【田原】卒業して院に進学される。

【永守】単位がギリギリで、就活している暇がなかったのです。留年して翌年に就活するなら、4年で卒業して院に行こうと。院ではネオジム磁石の研究をしていました。

【田原】そして富士通に就職する。

【永守】当時私は川崎に住んでいたので、近所だった富士通に学校推薦で入社しました。

田原総一朗●1934年、滋賀県生まれ。早稲田大学文学部卒業後、岩波映画製作所入社。東京12チャンネル(現テレビ東京)を経て、77年よりフリーのジャーナリストに。本連載を収録した『起業家のように考える。』(小社刊)ほか、『日本の戦争』など著書多数。

【田原】お父さんは、日本電産にこいと言わなかったのですか。

【永守】言われませんでしたが、富士通は反対していました。
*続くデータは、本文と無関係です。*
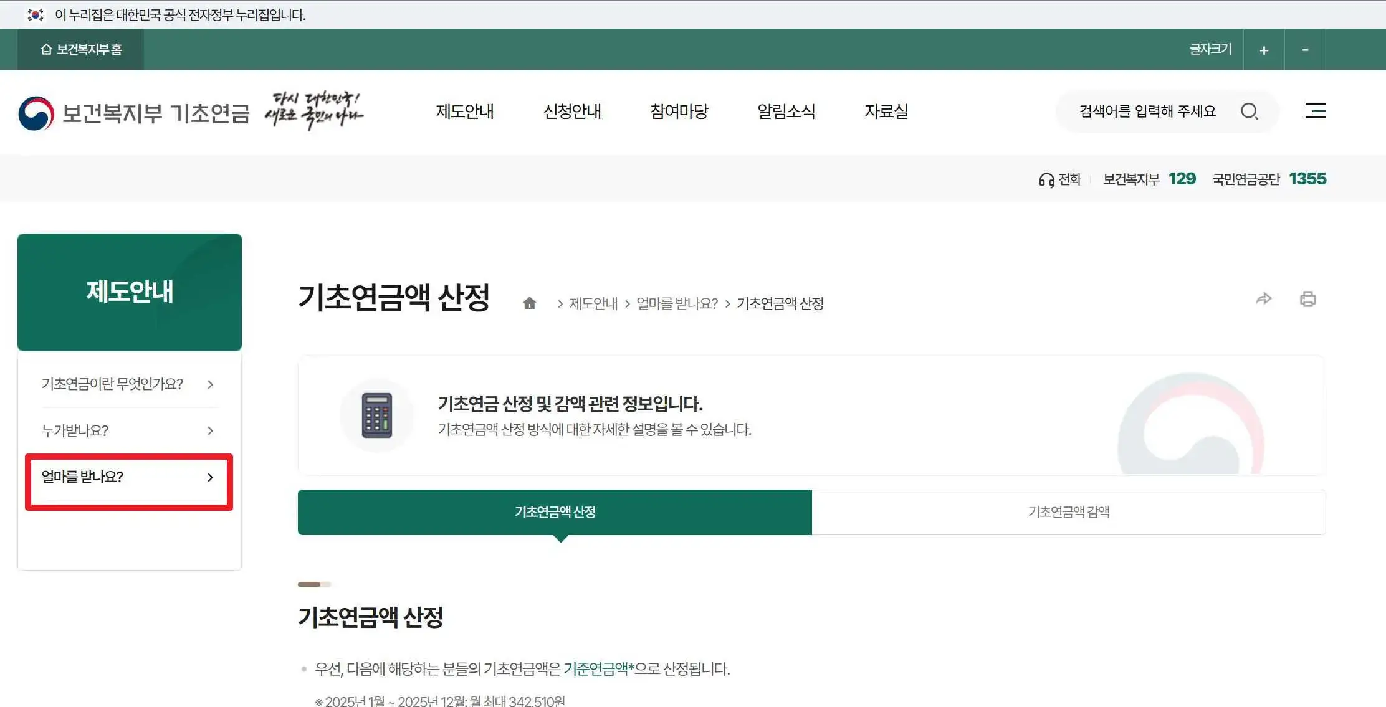Click the search magnifier icon
Viewport: 1386px width, 707px height.
pos(1249,112)
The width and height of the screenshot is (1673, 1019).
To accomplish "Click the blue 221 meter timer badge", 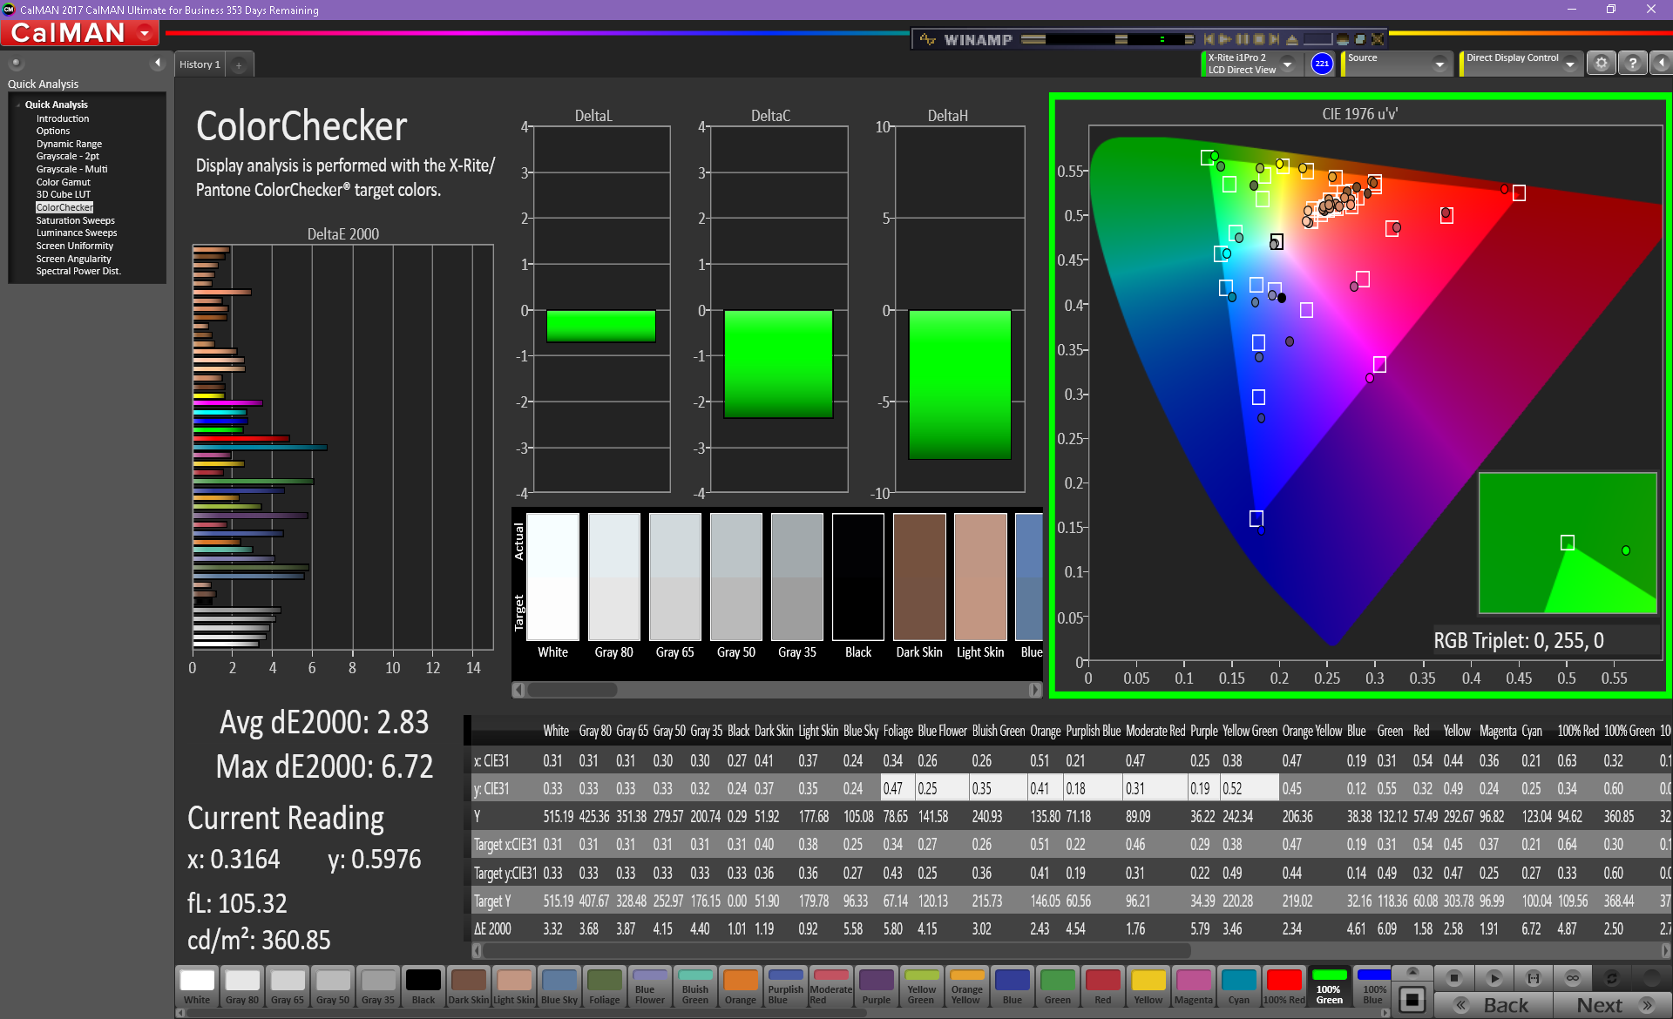I will 1322,64.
会社が大きすぎるからダメだって。

【田原】大きいとなぜダメなんだろう。

【永守】大きすぎると全体像が見えない、将来経営者になりたいなら1000人くらいの会社がいいと言ってましたね。当時、私の同期は700人いて、川崎工場は昼間の人口が3万人と聞きました。その中で、私は磁気ディスクの事業部に配属されて、ひたすらオシロスコープという機器で波形を見る仕事をしていました。たしかに会社や社会の仕組みを知ることは難しかったです。
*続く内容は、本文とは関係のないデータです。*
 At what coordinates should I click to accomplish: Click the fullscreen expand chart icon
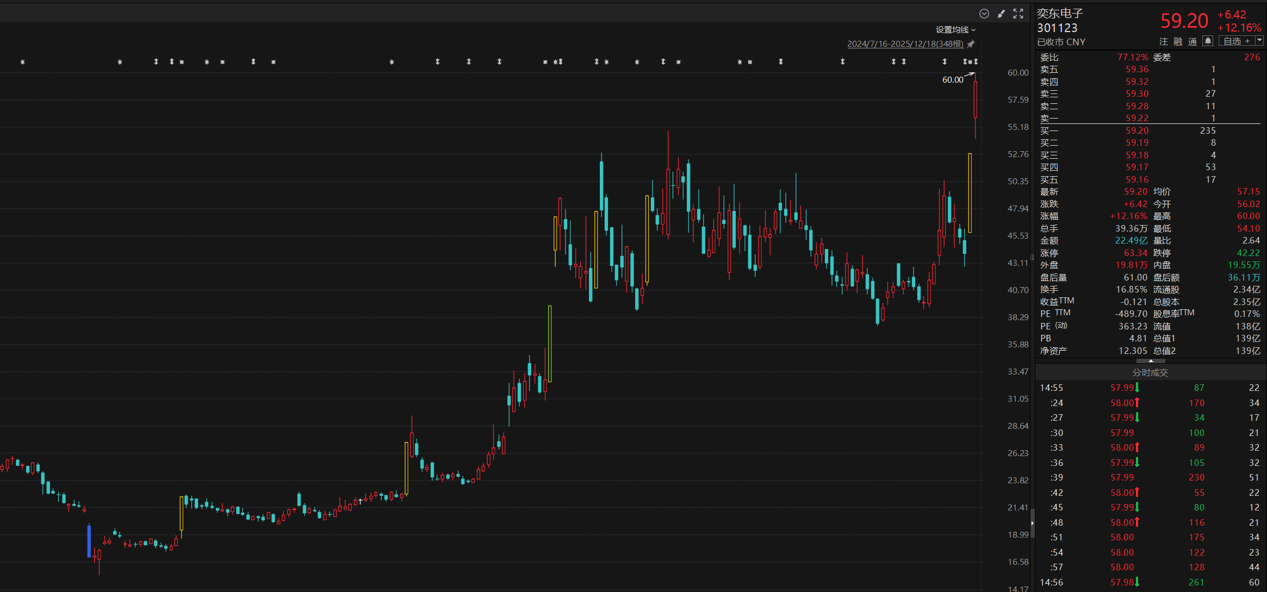coord(1018,14)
【田原】2年で富士通を退職する。やはり大企業の仕事は退屈だった?

【永守】つまらないというより、サラリーマンの世界で上にいくのは無理だなと思いました。組織の歯車という表現はサラリーマンを揶揄するときに使われますが、歯車になれる人は優秀なんです。欠けていると歯車になれないですから。私はそこまでたどり着けないなと。

【田原】そこで転職ではなく、アメリカのサフォーク大学に留学されます。お父さんは何か言ってましたか。

【永守】アメリカはいいと。父の世代はアメリカが好きな人がもともと多いですが、父は創業当時、日本の会社で相手にされず、アメリカに営業に行ってチャンスをもらった経験があるそうです。「アメリカにはドリームがある」と好意的でした。

【田原】帰国後、日本電産に入社。父親の会社に入るのは、どうですか。

【永守】父に「いま一番勢いがあるのはここだ。勉強になる」と言われまして。でも、本音はコマが足りなかっただけじゃないかと。入社後、私は買収先の東北の工場で事業再生を担当しました。そのコマとして、身内がちょうどよかったようです。

【田原】わからない。どういうこと?

【永守】当時、日本電産は売り上げ5000億~6000億円の会社でした。一方、私が派遣された先は売り上げ20億~30億円。はっきり言って、そこを立て直すより為替が数円動いたほうが影響は大きい。だから、わざわざ幹部を派遣するほどではありません。かといって、事業再生ができる若手が社内にいるわけでもない。それで私に白羽の矢が立った。成功したらそれでいいし、失敗しても創業者の息子だったからで済みますから。